Perhaps the effort to draw attention to the importance of accurate recording is having or will have the intended effect. Victoria Stagg Elliott (2002), staff writer for the American Medical News, reports a resolution passed at the 2002 annual meeting of the American Medical Association calling for “affirming that cause of death is an integral part of patient care and that vital records should be a part of medical education at all levels” (p. 18).

One thing is certain: Appropriate mortality statistics holds crucial importance for the future quality of life and health of a nation.

Conclusion

Although death certification has undergone extensive revision in the past, this process continues. The U.S. standard death certificate has long been used as a guide for states to follow. The latest version of the U.S. Standard Certificate of Death, implemented January 1, 2003, provides an opportunity to create additional information, such as date of injury and description of how death-induced injuries occur, information pertaining to traffic fatalities, the effect of tobacco products in the cause of death, and whether female decedents were pregnant (Davis and Onaka 2001). These changes are certain to hold important implications in the future.
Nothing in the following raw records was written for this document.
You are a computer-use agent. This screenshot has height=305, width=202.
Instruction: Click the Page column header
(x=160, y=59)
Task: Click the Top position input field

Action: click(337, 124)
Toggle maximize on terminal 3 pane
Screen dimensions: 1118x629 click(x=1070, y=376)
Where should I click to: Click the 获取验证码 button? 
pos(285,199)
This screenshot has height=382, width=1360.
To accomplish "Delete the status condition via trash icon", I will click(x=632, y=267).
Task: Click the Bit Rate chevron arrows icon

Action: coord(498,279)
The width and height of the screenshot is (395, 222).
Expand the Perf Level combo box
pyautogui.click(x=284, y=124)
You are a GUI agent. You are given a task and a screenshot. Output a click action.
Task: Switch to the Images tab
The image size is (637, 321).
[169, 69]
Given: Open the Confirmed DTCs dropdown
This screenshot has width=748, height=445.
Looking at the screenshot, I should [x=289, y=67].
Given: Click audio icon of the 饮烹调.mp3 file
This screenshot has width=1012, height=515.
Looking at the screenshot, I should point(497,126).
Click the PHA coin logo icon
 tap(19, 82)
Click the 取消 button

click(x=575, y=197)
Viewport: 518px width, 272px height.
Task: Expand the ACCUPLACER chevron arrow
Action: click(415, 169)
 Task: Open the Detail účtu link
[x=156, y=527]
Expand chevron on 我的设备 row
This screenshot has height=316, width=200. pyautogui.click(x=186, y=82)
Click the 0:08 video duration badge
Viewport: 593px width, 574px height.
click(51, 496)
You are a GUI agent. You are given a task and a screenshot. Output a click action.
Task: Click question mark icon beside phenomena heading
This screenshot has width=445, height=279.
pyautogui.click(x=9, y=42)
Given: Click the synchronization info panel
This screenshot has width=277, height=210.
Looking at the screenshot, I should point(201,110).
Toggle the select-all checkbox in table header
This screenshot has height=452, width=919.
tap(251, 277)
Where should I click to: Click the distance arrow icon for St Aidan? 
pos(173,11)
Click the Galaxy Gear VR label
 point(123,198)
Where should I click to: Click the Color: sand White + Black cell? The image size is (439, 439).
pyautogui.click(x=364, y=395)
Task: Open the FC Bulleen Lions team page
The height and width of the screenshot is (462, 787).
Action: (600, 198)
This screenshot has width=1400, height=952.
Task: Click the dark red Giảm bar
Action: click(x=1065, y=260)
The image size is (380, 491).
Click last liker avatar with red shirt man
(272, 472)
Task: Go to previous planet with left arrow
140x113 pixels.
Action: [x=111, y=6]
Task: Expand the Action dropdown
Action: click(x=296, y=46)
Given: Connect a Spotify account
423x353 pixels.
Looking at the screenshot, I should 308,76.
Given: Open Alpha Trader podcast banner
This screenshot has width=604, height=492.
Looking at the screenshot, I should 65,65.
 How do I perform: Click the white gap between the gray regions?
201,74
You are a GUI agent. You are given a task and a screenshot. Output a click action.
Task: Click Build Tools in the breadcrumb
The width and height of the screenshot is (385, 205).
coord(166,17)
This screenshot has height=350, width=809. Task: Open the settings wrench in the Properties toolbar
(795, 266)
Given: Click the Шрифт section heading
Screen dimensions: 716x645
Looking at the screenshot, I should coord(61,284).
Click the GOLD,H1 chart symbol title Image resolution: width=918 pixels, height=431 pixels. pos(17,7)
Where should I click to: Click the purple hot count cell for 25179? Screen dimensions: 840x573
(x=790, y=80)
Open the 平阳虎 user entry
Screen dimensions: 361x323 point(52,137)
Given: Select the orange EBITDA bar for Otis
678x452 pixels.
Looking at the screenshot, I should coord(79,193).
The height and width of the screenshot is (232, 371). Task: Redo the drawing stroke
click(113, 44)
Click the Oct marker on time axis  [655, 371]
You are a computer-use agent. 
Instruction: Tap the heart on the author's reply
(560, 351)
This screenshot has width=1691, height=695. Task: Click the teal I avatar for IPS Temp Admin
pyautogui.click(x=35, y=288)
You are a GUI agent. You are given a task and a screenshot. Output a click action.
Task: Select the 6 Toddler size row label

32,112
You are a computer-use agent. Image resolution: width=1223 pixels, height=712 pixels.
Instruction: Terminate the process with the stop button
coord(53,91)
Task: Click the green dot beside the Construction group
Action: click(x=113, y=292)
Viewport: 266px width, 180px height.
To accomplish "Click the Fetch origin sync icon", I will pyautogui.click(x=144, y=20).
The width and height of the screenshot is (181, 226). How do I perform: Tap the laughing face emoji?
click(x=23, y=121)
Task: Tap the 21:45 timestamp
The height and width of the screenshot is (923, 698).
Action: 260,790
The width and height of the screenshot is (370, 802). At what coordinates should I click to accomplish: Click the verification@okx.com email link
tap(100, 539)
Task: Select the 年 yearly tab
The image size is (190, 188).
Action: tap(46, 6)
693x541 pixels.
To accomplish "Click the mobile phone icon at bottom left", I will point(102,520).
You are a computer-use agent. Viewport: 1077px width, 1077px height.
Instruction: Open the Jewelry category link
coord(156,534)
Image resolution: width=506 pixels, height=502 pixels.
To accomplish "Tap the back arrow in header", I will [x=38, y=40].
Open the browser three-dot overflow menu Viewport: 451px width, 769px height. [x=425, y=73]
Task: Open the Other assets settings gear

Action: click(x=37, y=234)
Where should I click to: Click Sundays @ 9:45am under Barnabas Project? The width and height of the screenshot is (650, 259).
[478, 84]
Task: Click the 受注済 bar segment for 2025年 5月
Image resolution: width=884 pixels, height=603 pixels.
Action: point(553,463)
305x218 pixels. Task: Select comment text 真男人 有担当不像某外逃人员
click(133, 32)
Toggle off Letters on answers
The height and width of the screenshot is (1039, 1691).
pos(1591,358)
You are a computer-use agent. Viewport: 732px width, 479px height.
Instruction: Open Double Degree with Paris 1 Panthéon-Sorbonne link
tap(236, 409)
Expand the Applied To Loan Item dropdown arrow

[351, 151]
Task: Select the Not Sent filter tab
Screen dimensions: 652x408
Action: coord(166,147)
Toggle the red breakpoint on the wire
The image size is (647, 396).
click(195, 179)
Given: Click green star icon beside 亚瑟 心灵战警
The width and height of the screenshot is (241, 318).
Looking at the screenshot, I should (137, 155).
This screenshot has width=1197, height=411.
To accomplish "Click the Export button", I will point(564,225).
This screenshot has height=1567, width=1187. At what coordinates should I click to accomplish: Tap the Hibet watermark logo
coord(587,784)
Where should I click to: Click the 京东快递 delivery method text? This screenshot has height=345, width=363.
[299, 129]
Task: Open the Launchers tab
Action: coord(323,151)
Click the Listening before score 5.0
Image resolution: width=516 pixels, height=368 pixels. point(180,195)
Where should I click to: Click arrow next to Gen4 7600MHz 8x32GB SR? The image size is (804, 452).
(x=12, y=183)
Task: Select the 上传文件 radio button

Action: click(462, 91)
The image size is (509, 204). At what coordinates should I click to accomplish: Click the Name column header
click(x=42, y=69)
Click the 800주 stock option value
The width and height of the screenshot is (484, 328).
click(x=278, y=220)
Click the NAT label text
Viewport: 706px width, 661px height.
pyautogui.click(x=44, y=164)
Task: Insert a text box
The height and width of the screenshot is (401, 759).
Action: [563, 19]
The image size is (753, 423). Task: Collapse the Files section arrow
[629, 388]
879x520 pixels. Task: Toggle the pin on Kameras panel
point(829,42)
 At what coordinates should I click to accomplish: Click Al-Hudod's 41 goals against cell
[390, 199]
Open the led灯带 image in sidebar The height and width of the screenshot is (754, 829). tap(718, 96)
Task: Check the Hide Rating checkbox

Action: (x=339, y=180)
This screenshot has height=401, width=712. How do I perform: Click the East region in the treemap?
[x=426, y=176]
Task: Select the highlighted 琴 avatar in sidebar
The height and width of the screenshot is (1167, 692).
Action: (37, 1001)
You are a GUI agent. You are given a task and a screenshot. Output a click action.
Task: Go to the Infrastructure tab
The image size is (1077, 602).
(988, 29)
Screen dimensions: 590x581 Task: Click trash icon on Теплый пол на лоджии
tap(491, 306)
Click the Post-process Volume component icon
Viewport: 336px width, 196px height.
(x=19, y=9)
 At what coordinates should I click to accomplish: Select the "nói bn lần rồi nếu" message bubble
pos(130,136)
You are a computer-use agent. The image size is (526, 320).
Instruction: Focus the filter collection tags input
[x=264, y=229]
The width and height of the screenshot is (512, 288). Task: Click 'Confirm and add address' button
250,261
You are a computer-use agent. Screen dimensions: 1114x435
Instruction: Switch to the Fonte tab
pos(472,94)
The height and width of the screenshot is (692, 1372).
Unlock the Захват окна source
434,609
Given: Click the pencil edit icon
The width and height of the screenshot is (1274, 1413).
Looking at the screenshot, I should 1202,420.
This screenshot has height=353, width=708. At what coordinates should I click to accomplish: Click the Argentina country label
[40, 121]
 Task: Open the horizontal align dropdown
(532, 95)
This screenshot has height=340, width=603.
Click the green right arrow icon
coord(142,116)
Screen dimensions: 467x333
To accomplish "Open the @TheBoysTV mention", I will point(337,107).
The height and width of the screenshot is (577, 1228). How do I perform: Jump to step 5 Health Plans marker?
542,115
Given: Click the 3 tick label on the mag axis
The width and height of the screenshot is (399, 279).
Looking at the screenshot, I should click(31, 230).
It is also certain that revision of the ICD will have a marked affect on certifying the cause of death. As noted by Shneidman (1976), “When the Seventh Revision [proposed in 1955] was put into effect for the data year 1958, the death rate for suicides [and accidents] increased markedly over 1957” (p. 242). Similar effects on both the definitions and incidents of suicides and accidents, according to Shneidman, took place with the introduction of the ICD-8 (and the later ICD-9) that led to international system changes for death classification. The same observation is made for the data from 1999. According to John L. McIntosh (2002), suicide, ranked among the top 10 causes of death since the 1950s, is no longer so highly ranked for the general population. In 1999, the 10th revision (ICD-10) became effective in establishing a new classification of death. Prior to 1999 and throughout the decade of the 1990s, the 9th revision (ICD-9) was employed with a different method and rules for grouping diseases and classifying the underlying cause of death. Such system changes affect the numbers, if only in a modest way, but the comparison of disease and other causes of death over time also are affected.

Numerous analysts recognize that death certificates are the foundation of cause of death and guide decision making for the allocation of medical resources (e.g., Lu et al. 2001) as well as for various social policies related to what is perceived to be the public good. Given the widespread interest in competing causes of death, perhaps the politics of death certification are inevitable. With increasing competition for available health-related research dollars and social service activities, researchers and other interested analysts have a stake in the accuracy of the certifiers’ recorded underlying cause of death. Recoding refinement will undoubtedly lead to changes in the causal ranking of the most important causes of death, and this kind of information serves well the needs of those in charge of research funding priorities. The amount of funding and for which set of diseases funding is made available refer to questions that can be answered only by the vital epidemiological database currently being accumulated. Such issues may also provide a partial explanation as to why so much disease-related literature is available on the death certificate and vital statistics topics.

Finally, the social dysfunctions of the recording procedure must be taken into consideration. Inadequate or inaccurate information may indeed protect the vested interests of families, but such self-serving information can only lead to conflicting conclusions as to the validity of knowledge, which, in this context, is the validity of death statistics. Such statistics are essential for assessing the social, psychological, and public health of our communities.